Of course he took this to mean "I hate you, I'm taking my kids away from you" So he fell out with her and hasn't spoken to her since. But at every opportunity he bangs on about it to me and it makes me extremely uncomfortable. He's literally obsessed with it, it's very creepy. He replays it all in his head but his own twisted version to make it look like my lovely generous reasonable sister is evil. (She's a wonderful person, a healer)

He tells me he thinks about it constantly and he's always thinking up sly reasons to question me as to what she's doing and what her kids are doing, brooding about it all and manipulating me into telling me things about her.

Recently we were all going to a family bash which he was invited to, but he said he wasn't going and then he tailed my sisters car all the way to the event, and when he got there, he snubbed my sister and beckoned her kids into a corner to speak to them. It was his big chance to repair things and he did nothing, but he's constantly whining to me that she's keeping him away from his grandchildren, and he's deeply hurt. SHE HASN'T DONE ANYTHING!!! and actually I think it's a very good thing he doesn't regularly see those children as he acts like such a fucking weirdo around them.

> **DATA EXCERPT**
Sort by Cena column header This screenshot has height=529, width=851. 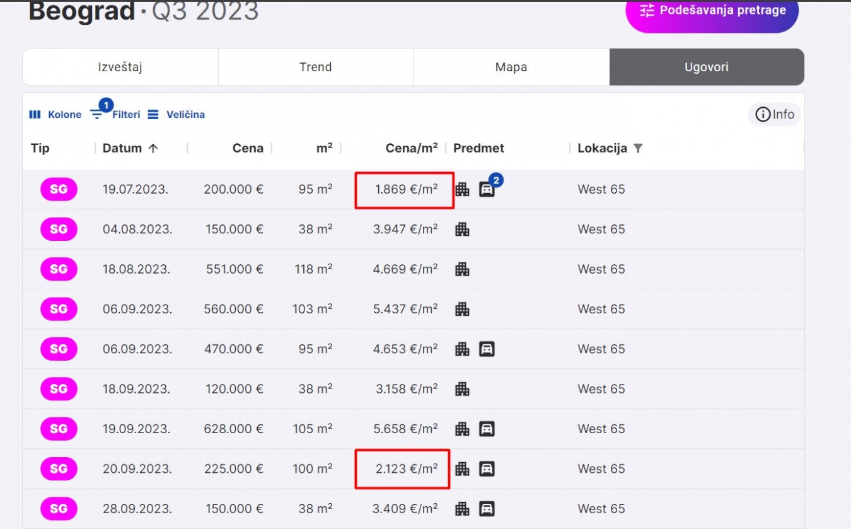tap(248, 148)
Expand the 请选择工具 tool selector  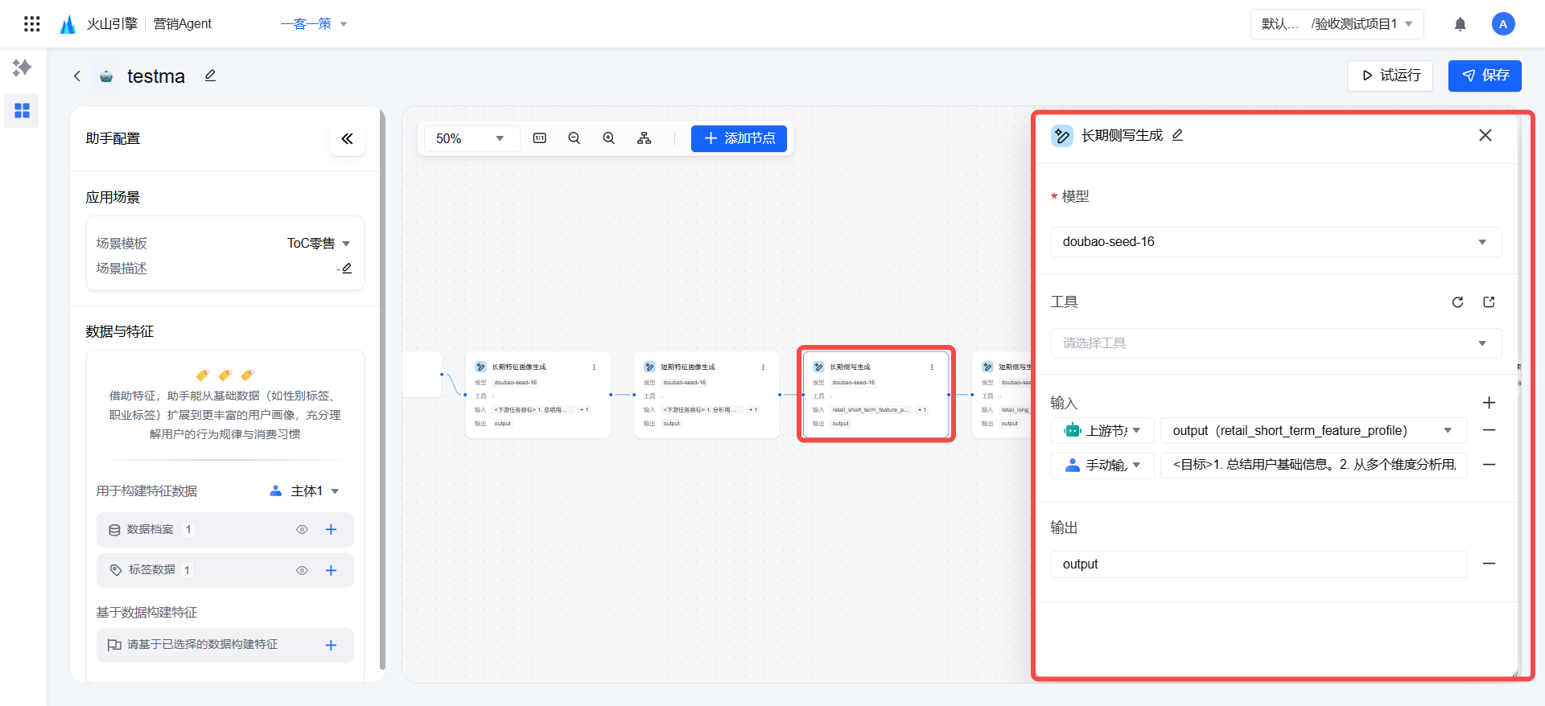[1275, 343]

> **WHAT YOU NEED TO DO**
Please transcribe, word for word, the part of the text about the family quarrel that opens with the words containing "Of course he" and closes with "person, a healer)".

> **SOLVED PROBLEM**
Of course he took this to mean "I hate you, I'm taking my kids away from you" So he fell out with her and hasn't spoken to her since. But at every opportunity he bangs on about it to me and it makes me extremely uncomfortable. He's literally obsessed with it, it's very creepy. He replays it all in his head but his own twisted version to make it look like my lovely generous reasonable sister is evil. (She's a wonderful person, a healer)